Did you have a light-bulb moment, when you saw that what you were doing could actually lead to something completely different?
I think everything just developed step-by-step. I do get these light-bulb moments, and most people say, “Martin you’re crazy, stupid idea, blahblahblah.” And some of them come to pass. I used to drive by this landfill, a waste treatment plant, and I would see this smoke go up. It’s New York, it’s cold out there, and I would think, “Why don’t they harness that energy that’s being dissipated and grow tropical fish?” And my colleagues would go, “Martin you’re losing it.” But now many places are utilizing the waste energy that is coming out of our landfills and water treatment plants to do that very thing.

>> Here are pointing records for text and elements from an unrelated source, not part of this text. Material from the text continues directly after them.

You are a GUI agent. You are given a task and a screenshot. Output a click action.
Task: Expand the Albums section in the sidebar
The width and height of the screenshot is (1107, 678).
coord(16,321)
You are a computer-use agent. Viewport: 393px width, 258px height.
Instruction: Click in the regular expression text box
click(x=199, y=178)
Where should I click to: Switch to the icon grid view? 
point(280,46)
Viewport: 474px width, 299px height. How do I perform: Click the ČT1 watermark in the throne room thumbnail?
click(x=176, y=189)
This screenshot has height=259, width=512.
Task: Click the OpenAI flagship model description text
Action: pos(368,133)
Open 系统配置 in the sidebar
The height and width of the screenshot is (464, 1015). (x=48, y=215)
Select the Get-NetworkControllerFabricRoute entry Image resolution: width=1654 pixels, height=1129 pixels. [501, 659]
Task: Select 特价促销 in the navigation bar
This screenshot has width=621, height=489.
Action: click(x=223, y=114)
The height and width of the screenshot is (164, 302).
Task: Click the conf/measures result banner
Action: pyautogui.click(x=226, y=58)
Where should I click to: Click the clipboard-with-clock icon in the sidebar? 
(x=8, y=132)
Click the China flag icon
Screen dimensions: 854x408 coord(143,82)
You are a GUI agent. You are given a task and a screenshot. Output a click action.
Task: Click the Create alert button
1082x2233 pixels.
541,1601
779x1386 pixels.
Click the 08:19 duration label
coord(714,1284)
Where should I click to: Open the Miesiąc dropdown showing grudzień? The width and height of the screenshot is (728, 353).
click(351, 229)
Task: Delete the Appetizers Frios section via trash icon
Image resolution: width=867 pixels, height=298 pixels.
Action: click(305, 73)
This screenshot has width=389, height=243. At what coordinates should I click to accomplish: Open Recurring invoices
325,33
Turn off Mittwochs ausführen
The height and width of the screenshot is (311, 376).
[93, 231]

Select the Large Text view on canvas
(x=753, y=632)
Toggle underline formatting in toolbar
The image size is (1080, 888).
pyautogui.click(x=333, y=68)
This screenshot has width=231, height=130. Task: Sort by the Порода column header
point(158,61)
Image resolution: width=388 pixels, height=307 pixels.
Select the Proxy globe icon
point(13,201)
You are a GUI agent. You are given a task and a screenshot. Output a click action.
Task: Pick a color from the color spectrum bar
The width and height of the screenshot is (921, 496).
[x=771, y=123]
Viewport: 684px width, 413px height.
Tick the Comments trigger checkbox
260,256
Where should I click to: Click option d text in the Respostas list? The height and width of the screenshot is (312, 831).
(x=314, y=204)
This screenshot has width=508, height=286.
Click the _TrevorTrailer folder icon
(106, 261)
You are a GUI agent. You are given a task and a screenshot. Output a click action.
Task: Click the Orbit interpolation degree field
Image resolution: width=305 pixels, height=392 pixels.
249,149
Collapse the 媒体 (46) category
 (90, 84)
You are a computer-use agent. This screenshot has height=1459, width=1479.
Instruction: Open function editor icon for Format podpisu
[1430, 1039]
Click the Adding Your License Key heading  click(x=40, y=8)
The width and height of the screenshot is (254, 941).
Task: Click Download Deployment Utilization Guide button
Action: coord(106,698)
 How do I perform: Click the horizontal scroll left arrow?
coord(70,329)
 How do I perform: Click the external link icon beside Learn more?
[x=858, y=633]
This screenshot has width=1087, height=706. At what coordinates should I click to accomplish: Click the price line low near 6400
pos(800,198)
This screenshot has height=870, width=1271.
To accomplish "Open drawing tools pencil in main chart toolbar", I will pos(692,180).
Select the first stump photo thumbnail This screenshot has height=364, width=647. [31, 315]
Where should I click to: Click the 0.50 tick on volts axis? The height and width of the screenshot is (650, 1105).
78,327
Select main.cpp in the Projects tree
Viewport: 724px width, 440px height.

Did your interest in sustainability come from your childhood, or did it develop later?
It developed later. The whole issue of aquaculture, urban aquaculture - these systems are perfect for growing a lot of fish in a small area, and they are very environmentally friendly. So working with aquaculture, it became clear that there were a lot of opponents to aquaculture. I always point out that, it’s not my term - people use it, but it’s the Blue Revolution. I point out that we had the Industrial Revolution, and the Green Revolution, and we have all these problems that we’re still living with 100 years later. So whatever problems that we have in aquaculture are problems that we need to address, rather than run from. And one of these is the issue of sustainability. That’s one of the things we’re trying to work on. We’re trying to find alternate food sources for these animals so we don’t have to feed them fish meal and fish oil.
Are you familiar with the Slow Food movement?
Slow Food, yeah, there’s a big push in New York. A magazine just came out called Edible Brooklyn. There’s a big push and great interest, and the proliferation of the green markets is uncanny. This sudden thrust of eating what you’re growing and being the farmer.
Can Slow Food go hand-in-hand with aquaculture?
Back to the Blue Revolution. These are issues that need to be contended with. Certainly there are energy costs associated with this technology, but there are energy costs with flying them and trucking them to the place of consumption. So there are trade-offs on that. New York is now growing lambs and making cheeses that are not indigenous to this area. I guess it’s called progress.